I got the oddest feeling from the guards at the museum that they were kind of embarrassed by the whole thing. Most of the great tombs were robbed long before archaeologists got to them, and I think that while Egyptians are certainly proud of their treasures, they are also a little disappointed that they let such a big one get away. It’s like they are ashamed of having such inefficient grave robbers. It’s a very American sort of feeling. We have such a fondness for rascals ourselves we’ve made near cults for the Jesse James types, for the Bonnie and Clydes. We made a hero out of the Godfather, for crying out loud. There is just something in our character that loves a duplicitous, murdering bastard.
But that’s beside the point. With all the grandeur of Egypt’s past at my fingertips, none of it impressed me as much as this sculpture which I saw later. It stands at the gate of Cairo University in Giza and was sculpted by the great Egyptian artist Mahmud Mukhtar between 1919 and 1928, roughly. I have seen it called Egypt Awakening in most places, but in the picture at Wikipedia Commons it is called Egypt’s Renaissance. Mukhtar was a very forward thinking man for his time. His statue shows not merely an Egypt that embraces its incredible cultural heritage, but one which is ready to march forward into the modern world free with its head held high. His woman is liberating herself from the veil, announcing herself a partner in the world even as she rests an affectionate arm on a heritage that reaches to Cleopatra and beyond. His was a dangerous and heretical stance. There are places in the world today where just making such a sculpture might get you killed. He created this before women’s liberation, before the modernization of women’s roles in Egyptian life. But he was not a one issue artist. He wanted free determination for every Egyptian citizen, male or female, Muslim or Christian or Jew or Arab or Nubian. He wanted to remind his own people that once they were the keepers of a library so large and fine that the world’s philosophers considered it the fulfillment of a dream just to visit there and study. He wanted to remind his own brothers and sisters that Egyptians did not merely contribute to Western culture, they may well have invented it.

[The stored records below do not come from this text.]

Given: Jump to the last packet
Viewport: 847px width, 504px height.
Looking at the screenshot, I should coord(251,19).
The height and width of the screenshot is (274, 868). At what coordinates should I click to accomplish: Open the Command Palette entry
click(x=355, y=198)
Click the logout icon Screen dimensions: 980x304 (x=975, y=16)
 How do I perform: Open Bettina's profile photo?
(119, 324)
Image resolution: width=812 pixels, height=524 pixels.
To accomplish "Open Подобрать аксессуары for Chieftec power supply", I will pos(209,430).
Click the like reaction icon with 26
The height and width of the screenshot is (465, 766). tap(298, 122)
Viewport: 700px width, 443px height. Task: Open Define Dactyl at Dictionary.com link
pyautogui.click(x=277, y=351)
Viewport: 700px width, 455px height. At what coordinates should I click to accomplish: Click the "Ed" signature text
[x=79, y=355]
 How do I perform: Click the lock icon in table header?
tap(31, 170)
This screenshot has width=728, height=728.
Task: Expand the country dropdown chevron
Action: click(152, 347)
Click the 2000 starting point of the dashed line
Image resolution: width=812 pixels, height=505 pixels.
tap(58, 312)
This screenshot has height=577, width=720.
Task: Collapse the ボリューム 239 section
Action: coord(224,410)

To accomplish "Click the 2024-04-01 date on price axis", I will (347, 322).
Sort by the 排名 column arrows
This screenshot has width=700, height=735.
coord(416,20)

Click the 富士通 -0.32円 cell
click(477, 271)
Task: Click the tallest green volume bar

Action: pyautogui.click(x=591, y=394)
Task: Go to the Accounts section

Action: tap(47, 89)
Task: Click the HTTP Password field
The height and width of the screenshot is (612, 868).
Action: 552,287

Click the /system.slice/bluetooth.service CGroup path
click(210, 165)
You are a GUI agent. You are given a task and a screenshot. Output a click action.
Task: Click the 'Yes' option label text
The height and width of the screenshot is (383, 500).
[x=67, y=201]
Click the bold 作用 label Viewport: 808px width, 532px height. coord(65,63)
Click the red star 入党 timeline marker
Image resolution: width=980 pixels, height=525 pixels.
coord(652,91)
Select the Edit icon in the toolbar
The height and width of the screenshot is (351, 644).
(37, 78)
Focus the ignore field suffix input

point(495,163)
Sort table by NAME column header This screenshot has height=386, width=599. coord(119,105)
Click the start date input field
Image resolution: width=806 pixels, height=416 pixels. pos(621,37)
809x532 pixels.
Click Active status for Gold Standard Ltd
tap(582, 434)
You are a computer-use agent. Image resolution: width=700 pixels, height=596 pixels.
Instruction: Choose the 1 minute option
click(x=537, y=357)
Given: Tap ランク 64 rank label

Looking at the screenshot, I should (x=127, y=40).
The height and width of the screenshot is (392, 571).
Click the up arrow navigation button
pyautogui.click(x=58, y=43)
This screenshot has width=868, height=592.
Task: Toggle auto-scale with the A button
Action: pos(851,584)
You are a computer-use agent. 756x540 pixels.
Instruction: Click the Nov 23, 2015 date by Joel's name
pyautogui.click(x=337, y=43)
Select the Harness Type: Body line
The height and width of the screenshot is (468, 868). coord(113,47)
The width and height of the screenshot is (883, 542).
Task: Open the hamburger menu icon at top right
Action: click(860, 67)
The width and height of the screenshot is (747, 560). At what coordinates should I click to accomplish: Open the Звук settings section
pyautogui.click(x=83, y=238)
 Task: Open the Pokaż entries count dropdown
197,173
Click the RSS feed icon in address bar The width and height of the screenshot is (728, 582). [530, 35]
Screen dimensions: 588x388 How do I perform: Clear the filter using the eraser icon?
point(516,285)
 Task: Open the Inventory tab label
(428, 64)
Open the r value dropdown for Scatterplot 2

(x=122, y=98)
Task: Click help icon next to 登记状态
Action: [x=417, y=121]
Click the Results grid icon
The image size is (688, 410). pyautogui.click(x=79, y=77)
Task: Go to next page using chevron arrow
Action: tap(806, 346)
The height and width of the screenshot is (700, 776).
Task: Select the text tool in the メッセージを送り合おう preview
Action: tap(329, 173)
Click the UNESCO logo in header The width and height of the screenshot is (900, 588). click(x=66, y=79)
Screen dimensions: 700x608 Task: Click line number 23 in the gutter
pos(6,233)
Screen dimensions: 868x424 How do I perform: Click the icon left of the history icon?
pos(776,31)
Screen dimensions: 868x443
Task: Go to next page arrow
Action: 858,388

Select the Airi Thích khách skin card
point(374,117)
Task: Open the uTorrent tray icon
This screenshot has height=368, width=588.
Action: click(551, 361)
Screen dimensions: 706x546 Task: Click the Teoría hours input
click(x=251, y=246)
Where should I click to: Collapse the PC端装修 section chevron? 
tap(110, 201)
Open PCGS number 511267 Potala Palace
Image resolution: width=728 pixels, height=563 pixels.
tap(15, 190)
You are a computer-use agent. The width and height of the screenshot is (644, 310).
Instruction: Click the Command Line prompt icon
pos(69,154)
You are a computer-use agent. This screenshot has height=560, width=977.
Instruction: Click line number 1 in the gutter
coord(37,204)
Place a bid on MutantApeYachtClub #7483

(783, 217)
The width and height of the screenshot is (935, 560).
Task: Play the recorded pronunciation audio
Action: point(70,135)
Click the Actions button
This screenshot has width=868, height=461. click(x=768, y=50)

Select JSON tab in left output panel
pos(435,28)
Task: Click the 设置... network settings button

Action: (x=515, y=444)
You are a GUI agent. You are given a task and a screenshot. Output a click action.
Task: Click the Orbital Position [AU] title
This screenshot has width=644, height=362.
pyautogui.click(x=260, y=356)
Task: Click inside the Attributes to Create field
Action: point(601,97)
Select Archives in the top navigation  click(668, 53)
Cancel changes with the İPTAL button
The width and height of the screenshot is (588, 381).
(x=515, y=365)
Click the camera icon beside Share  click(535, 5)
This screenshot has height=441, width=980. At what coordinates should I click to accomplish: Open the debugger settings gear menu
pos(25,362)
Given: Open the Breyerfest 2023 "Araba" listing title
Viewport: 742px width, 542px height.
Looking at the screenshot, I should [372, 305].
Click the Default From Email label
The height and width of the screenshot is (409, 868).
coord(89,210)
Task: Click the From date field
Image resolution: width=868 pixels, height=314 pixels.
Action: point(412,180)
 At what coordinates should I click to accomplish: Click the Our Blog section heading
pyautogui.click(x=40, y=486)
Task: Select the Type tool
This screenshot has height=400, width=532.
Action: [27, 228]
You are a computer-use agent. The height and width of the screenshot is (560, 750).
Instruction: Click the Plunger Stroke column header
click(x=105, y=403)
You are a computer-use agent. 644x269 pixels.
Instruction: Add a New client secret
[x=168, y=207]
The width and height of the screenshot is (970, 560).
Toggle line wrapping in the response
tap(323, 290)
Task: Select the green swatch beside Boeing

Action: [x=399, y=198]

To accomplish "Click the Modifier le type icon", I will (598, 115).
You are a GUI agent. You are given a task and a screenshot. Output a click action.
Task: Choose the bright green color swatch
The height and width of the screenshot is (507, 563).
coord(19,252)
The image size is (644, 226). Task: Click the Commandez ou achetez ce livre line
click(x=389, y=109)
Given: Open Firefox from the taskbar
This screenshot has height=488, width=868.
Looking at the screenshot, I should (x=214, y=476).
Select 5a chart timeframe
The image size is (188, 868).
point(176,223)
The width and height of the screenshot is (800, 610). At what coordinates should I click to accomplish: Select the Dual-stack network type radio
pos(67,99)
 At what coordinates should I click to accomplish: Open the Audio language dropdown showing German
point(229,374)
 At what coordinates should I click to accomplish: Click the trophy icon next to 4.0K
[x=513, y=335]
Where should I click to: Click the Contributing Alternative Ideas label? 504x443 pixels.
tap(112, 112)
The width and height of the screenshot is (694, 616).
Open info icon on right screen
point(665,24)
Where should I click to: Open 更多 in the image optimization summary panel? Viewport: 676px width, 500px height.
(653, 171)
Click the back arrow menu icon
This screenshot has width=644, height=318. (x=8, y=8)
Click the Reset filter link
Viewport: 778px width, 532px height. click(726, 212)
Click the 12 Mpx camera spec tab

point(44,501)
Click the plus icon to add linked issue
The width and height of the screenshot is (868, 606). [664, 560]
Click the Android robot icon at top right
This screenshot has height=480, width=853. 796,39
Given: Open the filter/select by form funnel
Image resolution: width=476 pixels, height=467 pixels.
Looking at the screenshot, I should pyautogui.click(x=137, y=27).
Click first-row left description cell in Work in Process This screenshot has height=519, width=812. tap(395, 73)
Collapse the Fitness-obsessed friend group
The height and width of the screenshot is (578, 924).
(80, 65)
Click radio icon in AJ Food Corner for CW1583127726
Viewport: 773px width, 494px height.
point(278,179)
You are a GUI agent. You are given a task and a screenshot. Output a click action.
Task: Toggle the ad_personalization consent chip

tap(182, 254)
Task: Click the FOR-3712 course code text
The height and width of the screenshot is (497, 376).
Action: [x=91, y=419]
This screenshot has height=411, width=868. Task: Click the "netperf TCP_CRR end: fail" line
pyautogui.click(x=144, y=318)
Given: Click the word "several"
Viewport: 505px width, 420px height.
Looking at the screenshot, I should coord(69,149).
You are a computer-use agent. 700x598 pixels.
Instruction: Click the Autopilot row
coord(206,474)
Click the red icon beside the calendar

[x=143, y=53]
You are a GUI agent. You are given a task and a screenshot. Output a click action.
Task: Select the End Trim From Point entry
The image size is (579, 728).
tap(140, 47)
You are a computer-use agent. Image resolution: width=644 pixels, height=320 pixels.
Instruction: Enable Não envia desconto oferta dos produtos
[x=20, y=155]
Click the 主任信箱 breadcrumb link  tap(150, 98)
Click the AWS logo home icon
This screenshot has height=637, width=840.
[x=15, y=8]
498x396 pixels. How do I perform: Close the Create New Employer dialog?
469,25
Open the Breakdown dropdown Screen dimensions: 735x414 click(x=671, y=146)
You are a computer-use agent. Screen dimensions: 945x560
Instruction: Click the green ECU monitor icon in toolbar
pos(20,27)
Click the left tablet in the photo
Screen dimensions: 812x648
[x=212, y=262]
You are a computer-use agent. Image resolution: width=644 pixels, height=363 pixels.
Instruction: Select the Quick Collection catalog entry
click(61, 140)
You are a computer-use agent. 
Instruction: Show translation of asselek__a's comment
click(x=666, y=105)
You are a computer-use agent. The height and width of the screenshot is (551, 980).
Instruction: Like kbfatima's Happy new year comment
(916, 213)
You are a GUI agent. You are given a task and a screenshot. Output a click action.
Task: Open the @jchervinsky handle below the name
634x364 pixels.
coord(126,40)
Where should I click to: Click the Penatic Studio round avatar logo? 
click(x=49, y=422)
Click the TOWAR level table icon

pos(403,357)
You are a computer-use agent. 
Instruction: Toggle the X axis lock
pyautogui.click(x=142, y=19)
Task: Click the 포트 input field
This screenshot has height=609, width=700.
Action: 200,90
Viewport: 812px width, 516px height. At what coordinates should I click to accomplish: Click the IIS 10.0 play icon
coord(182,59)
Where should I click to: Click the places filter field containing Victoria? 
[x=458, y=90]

Two titles, and one is a promise. Renaissance means re-birth. To be born again is to start fresh, to start clean. All things are possible.
Today, right now, this minute in Midan Tahrir, or as CNN calls it, Tahrir Square, Mubarak’s thugs fire on the Egyptian people from the rooftops of the Hilton, and the American University, and the Egyptian Museum, and anywhere else they can find a perch. They hurl Molotov cocktails and light protestors on fire. They race through the streets on horseback throwing blows and firing guns. These are the so-called “pro-Mubarak” protestors who all seem very organized and armed in their nondescript clothing.
And yet as of this writing the people remain. They have not yet been driven down or away. And here in America we wait to see exactly what kind of wrong choice we will make about the Middle East this time. But I can guess because, hey, America does love a duplicitous, murdering bastard.
You may not have heard this about duplicitous, murdering bastards, but turns out they’re just human.
Two titles for this sculpture, and one is a promise. The other, Egypt Awakening? Well that’s a threat. If you want to try to negate that threat, you might try doing something to work for peace. I leave you with Mr. Yeats.
“…somewhere in sands of the desert
A shape with lion body and the head of a man,
A gaze blank and pitiless as the sun,
Is moving its slow thighs, while all about it
Reel shadows of the indignant desert birds.
The darkness drops again, but now I know
That twenty centuries of stony sleep
Were vexed to nightmare by a rocking cradle,
And what rough beast, its hour come round at last,
Slouches toward Bethlehem to be born.”